(Stored items from a collection)
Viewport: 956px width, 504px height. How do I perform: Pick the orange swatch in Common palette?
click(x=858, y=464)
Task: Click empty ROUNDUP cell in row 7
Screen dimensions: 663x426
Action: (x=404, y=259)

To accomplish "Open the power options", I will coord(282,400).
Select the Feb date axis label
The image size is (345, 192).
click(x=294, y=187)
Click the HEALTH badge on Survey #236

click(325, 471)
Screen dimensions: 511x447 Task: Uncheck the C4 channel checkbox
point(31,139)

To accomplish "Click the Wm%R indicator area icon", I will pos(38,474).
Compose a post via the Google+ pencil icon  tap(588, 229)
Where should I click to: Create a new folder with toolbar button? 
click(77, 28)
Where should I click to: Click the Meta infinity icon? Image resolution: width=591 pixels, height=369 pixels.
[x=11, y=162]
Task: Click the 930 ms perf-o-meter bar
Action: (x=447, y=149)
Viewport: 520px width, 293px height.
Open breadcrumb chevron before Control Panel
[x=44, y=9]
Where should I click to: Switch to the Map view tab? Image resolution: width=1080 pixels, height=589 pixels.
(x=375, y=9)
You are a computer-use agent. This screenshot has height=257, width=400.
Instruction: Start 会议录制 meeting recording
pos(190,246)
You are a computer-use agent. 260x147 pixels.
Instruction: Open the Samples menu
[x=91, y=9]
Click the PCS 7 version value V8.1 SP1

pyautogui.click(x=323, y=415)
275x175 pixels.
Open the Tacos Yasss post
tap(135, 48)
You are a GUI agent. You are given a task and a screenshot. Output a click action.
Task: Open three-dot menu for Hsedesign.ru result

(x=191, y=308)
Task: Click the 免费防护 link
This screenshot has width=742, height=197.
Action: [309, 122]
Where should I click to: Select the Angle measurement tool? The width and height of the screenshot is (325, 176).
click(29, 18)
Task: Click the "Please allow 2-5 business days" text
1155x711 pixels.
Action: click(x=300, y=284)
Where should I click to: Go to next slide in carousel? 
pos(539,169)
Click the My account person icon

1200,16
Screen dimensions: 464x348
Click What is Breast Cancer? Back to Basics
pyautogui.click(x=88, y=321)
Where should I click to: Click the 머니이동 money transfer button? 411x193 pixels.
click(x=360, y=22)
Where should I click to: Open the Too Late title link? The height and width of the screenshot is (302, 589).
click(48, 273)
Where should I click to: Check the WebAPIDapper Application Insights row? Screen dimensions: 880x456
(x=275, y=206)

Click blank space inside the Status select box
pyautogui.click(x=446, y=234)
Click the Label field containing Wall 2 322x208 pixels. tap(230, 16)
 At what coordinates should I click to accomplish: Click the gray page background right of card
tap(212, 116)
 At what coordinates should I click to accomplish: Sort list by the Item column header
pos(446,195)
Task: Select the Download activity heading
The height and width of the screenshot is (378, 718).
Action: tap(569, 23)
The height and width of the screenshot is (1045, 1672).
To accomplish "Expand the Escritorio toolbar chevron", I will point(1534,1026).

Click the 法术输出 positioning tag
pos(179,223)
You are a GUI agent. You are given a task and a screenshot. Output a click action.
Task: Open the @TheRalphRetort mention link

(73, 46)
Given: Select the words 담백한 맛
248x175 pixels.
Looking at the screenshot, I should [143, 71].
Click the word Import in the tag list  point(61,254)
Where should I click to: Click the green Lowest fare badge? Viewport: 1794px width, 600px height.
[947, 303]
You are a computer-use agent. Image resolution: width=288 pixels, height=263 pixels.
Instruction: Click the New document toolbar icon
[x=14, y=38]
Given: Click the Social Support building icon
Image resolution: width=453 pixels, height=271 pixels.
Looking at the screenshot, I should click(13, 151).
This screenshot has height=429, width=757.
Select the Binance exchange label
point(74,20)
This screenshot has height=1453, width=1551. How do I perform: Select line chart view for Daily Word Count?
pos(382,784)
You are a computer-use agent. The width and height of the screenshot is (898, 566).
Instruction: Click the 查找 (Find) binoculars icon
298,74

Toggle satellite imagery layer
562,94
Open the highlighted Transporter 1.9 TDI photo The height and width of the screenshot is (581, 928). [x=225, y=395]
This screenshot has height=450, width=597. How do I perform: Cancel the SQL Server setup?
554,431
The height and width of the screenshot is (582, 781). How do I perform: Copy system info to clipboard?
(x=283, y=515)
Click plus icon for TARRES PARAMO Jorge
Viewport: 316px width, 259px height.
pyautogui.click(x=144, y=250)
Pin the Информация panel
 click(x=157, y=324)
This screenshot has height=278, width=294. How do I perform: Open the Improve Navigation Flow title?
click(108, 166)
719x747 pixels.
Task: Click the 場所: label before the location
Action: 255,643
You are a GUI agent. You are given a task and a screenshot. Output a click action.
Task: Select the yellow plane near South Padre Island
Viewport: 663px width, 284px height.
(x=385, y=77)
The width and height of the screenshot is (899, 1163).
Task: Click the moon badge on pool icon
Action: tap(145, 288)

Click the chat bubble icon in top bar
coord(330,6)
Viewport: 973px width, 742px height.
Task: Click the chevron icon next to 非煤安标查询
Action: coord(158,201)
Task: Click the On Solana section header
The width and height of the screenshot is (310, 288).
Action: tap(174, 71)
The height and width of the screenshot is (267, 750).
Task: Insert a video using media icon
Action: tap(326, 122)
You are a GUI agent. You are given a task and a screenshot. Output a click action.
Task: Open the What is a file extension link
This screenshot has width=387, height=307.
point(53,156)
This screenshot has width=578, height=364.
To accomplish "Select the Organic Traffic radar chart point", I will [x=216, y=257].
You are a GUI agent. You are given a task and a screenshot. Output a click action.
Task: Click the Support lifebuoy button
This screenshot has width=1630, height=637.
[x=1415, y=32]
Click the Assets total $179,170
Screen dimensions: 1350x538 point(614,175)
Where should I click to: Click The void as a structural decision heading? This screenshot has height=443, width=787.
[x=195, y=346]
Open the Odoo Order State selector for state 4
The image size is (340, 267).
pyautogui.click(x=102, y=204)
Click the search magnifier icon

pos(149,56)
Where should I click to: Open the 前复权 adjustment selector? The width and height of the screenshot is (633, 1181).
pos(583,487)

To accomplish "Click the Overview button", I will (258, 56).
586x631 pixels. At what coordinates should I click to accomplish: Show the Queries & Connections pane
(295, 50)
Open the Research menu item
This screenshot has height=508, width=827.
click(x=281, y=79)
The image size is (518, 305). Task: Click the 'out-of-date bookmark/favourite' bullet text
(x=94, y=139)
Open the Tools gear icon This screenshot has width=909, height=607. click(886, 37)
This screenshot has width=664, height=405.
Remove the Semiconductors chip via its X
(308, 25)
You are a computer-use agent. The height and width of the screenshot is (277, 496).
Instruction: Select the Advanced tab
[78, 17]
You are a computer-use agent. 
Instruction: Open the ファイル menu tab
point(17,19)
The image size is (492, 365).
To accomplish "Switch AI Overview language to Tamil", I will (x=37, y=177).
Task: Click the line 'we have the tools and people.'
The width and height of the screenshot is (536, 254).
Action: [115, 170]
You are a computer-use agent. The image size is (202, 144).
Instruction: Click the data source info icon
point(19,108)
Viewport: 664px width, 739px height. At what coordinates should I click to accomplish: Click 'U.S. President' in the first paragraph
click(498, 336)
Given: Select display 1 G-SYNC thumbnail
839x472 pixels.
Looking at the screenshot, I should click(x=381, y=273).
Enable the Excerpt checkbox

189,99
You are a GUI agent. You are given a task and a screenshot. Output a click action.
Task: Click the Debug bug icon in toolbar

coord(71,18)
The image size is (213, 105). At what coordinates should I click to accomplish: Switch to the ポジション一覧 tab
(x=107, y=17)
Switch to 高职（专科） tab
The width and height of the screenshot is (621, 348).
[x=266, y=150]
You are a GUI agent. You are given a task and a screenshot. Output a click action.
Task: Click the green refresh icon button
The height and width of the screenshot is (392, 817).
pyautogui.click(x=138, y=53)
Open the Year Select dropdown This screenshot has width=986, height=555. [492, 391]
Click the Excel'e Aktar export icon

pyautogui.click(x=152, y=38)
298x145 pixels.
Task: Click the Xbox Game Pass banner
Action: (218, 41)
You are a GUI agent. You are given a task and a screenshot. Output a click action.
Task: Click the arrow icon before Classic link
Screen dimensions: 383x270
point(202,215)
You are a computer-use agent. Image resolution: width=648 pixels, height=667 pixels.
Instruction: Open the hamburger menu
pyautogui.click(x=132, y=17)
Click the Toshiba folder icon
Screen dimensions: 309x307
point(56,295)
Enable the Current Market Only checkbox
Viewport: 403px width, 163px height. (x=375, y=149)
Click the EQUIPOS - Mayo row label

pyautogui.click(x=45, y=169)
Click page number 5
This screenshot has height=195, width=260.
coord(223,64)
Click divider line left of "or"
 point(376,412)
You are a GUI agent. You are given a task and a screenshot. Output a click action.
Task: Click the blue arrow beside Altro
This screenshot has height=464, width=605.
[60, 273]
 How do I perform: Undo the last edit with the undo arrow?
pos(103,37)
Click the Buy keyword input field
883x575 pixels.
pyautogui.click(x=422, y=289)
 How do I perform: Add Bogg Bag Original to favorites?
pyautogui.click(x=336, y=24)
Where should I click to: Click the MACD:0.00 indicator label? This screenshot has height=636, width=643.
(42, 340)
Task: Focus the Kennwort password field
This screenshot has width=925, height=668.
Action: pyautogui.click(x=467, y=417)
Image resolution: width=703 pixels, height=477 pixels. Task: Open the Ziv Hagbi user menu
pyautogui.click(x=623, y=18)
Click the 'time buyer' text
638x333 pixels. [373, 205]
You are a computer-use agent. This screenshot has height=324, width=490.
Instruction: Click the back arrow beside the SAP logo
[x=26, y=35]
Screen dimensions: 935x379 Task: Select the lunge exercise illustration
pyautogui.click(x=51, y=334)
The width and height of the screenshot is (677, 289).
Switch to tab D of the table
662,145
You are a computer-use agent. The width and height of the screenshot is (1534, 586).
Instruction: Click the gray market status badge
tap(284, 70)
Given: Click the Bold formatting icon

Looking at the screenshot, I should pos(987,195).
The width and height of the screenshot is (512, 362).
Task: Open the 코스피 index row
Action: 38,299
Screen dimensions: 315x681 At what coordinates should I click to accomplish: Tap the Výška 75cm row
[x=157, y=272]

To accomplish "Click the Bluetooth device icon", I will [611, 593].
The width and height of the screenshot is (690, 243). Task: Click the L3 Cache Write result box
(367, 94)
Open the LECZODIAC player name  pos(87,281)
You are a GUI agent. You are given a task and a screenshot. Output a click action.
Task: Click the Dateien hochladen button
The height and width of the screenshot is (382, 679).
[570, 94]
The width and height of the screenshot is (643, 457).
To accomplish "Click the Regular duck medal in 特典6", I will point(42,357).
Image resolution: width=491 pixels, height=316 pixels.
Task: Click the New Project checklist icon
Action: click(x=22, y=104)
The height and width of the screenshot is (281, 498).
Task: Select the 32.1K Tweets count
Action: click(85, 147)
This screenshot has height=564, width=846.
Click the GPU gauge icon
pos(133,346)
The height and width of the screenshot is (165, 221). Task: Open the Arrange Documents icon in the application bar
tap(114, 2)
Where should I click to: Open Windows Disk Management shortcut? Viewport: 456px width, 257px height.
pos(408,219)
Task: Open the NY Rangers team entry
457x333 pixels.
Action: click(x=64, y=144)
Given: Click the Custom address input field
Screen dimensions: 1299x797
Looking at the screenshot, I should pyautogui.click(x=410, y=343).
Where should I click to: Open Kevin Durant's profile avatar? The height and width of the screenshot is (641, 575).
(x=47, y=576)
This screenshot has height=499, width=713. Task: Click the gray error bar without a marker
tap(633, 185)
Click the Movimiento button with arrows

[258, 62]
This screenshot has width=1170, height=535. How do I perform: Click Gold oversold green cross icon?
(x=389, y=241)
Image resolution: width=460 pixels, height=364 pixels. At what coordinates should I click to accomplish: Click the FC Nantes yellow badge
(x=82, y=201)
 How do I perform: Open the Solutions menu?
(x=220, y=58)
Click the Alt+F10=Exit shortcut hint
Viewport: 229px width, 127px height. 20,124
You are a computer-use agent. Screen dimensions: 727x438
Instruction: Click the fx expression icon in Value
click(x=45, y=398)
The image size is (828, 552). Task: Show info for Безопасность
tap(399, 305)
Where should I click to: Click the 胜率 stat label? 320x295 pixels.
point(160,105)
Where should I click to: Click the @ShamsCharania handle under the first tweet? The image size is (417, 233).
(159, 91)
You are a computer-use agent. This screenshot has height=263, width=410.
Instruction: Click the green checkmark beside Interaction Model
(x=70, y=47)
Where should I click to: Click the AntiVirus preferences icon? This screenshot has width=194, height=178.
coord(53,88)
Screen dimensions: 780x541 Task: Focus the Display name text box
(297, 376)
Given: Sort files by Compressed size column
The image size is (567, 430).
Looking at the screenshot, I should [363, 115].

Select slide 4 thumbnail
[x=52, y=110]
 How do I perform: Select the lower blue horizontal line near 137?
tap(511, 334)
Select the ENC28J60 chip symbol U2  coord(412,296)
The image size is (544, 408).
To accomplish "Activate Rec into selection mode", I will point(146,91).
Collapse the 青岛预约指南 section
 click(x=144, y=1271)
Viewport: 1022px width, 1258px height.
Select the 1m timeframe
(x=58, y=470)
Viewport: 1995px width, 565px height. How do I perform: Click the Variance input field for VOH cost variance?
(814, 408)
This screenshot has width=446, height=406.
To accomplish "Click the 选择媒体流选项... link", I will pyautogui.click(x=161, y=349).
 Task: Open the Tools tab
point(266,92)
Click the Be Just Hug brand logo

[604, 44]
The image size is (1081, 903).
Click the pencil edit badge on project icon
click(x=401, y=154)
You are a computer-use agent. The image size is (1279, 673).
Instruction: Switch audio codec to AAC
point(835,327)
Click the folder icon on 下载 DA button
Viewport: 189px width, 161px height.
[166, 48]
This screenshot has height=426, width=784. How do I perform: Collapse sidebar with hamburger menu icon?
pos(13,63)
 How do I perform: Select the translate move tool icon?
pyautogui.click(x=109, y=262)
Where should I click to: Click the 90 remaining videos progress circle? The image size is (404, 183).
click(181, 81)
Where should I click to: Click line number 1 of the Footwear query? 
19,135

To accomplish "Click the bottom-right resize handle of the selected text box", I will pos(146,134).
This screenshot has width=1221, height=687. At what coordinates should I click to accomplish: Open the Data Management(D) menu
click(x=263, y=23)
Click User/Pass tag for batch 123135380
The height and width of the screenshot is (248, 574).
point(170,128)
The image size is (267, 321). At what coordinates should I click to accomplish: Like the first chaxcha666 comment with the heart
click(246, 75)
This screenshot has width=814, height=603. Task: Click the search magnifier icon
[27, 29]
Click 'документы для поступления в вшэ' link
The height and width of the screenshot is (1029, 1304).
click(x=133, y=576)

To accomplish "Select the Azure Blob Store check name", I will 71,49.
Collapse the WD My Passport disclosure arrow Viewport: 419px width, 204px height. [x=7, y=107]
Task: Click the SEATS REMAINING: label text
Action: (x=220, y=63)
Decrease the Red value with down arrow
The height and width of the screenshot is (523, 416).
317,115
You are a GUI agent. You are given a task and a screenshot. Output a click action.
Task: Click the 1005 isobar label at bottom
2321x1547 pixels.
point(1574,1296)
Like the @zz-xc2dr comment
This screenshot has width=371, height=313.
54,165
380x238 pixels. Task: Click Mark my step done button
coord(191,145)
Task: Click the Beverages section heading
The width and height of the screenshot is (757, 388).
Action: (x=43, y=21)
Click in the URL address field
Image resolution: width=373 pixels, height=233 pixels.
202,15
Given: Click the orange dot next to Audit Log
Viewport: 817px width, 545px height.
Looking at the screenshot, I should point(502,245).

* **The problem**
For each line of the data that includes the word "Overview", return a copy of it.

* **Answer**
To accomplish "Click the Overview button", I will (258, 56).
To accomplish "Switch AI Overview language to Tamil", I will (x=37, y=177).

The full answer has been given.